-- Opening Marker --

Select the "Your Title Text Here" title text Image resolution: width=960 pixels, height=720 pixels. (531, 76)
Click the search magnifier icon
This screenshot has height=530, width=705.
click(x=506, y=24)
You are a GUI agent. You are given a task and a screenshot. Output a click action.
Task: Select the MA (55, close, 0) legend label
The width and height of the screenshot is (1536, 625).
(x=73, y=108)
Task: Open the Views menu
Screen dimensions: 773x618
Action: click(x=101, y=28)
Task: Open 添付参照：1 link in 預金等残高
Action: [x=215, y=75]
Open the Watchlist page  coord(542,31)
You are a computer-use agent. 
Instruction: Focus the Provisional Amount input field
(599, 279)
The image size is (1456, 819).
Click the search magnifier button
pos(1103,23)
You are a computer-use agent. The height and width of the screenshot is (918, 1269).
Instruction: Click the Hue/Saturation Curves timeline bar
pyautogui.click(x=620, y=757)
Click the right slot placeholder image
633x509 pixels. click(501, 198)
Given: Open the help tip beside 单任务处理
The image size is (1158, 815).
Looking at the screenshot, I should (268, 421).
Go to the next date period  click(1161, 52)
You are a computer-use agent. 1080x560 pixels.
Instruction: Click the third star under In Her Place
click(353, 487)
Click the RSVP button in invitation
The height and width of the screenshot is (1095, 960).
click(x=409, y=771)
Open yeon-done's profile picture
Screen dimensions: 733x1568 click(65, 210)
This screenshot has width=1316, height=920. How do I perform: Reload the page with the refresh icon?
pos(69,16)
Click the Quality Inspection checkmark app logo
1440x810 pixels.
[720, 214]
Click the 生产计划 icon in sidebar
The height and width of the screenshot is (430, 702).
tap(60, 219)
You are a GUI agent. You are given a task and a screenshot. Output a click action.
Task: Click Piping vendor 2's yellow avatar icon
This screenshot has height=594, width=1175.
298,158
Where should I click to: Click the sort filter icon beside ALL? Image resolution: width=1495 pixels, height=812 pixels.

-- Closing Marker --

| What is expected |
All of the material must be given again exactly.

| Response to this task |
Select the "Your Title Text Here" title text Image resolution: width=960 pixels, height=720 pixels. (531, 76)
Click the search magnifier icon
This screenshot has height=530, width=705.
click(x=506, y=24)
You are a GUI agent. You are given a task and a screenshot. Output a click action.
Task: Select the MA (55, close, 0) legend label
The width and height of the screenshot is (1536, 625).
(x=73, y=108)
Task: Open the Views menu
Screen dimensions: 773x618
Action: click(x=101, y=28)
Task: Open 添付参照：1 link in 預金等残高
Action: [x=215, y=75]
Open the Watchlist page  coord(542,31)
You are a computer-use agent. 
Instruction: Focus the Provisional Amount input field
(599, 279)
The image size is (1456, 819).
Click the search magnifier button
pos(1103,23)
You are a computer-use agent. The height and width of the screenshot is (918, 1269).
Instruction: Click the Hue/Saturation Curves timeline bar
pyautogui.click(x=620, y=757)
Click the right slot placeholder image
633x509 pixels. click(501, 198)
Given: Open the help tip beside 单任务处理
The image size is (1158, 815).
Looking at the screenshot, I should (268, 421).
Go to the next date period  click(1161, 52)
You are a computer-use agent. 1080x560 pixels.
Instruction: Click the third star under In Her Place
click(353, 487)
Click the RSVP button in invitation
The height and width of the screenshot is (1095, 960).
click(x=409, y=771)
Open yeon-done's profile picture
Screen dimensions: 733x1568 click(65, 210)
This screenshot has width=1316, height=920. How do I perform: Reload the page with the refresh icon?
pos(69,16)
Click the Quality Inspection checkmark app logo
1440x810 pixels.
[720, 214]
Click the 生产计划 icon in sidebar
The height and width of the screenshot is (430, 702).
tap(60, 219)
You are a GUI agent. You are given a task and a screenshot. Output a click action.
Task: Click Piping vendor 2's yellow avatar icon
This screenshot has height=594, width=1175.
298,158
Where should I click to: Click the sort filter icon beside ALL? Image resolution: width=1495 pixels, height=812 pixels.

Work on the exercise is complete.